Exercise objective: In the lines below, count those containing the word "width" and give the number alone.

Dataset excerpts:
::::::::

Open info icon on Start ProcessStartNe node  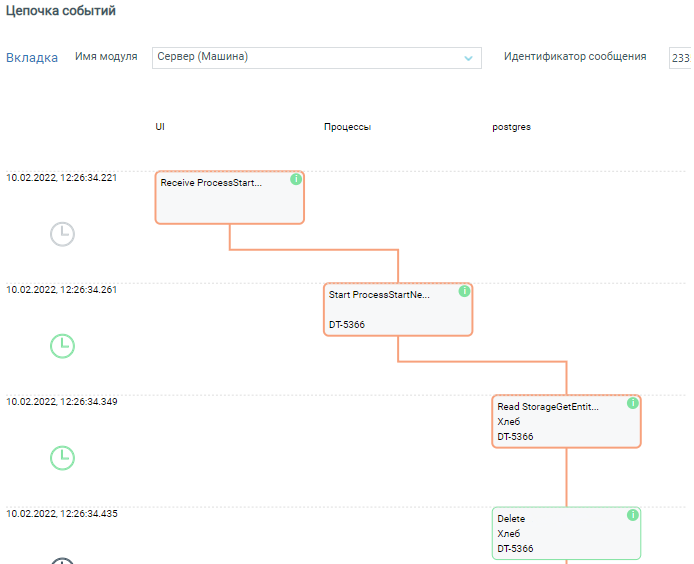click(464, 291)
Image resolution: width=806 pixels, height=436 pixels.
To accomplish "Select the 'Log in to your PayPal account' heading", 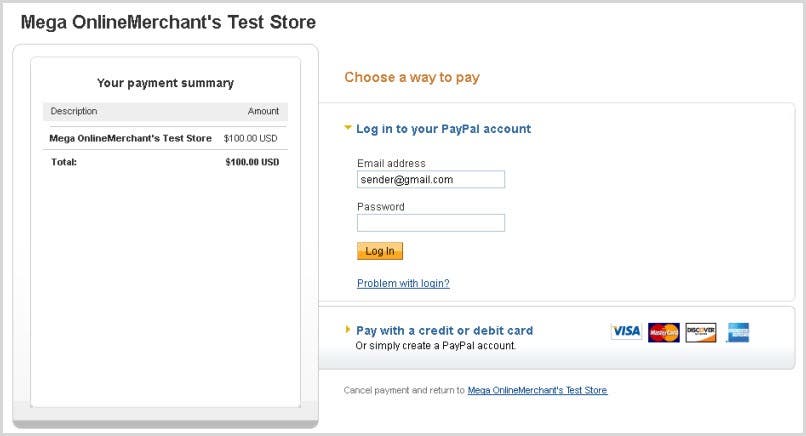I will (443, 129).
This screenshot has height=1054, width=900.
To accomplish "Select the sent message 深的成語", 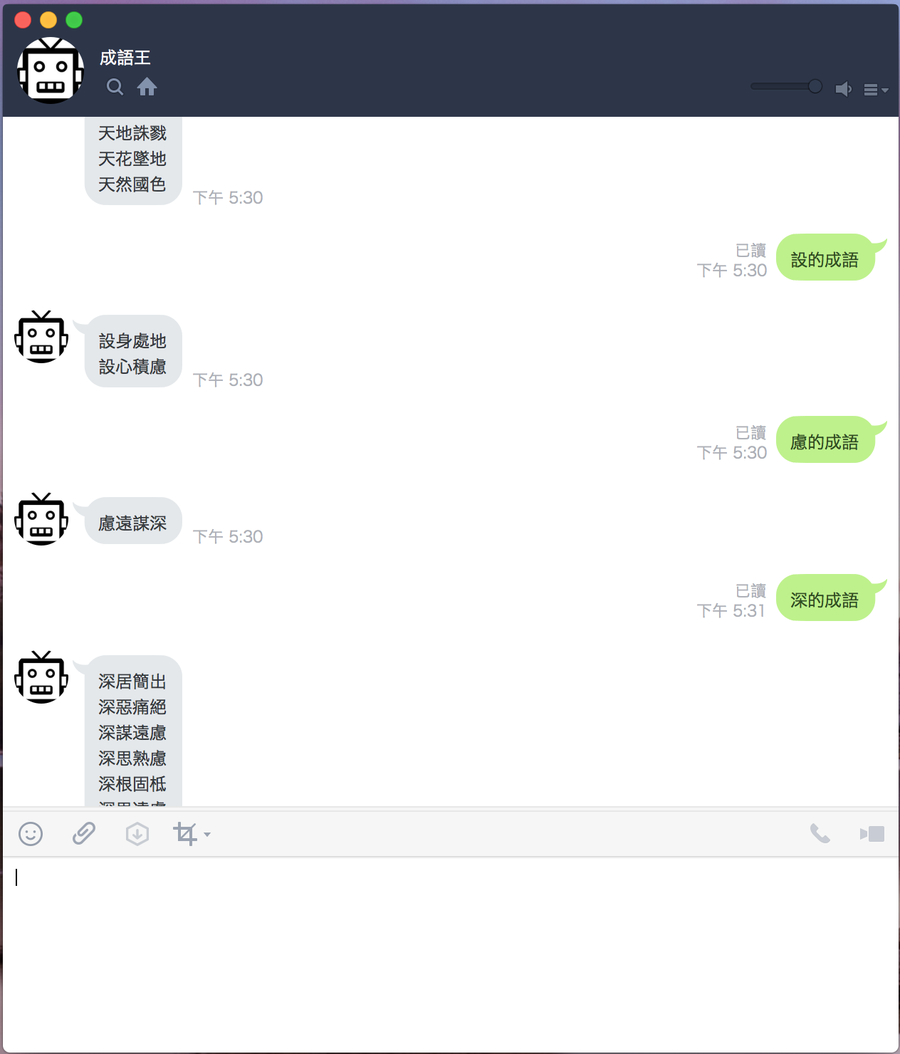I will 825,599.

::::::::

Task answer: 2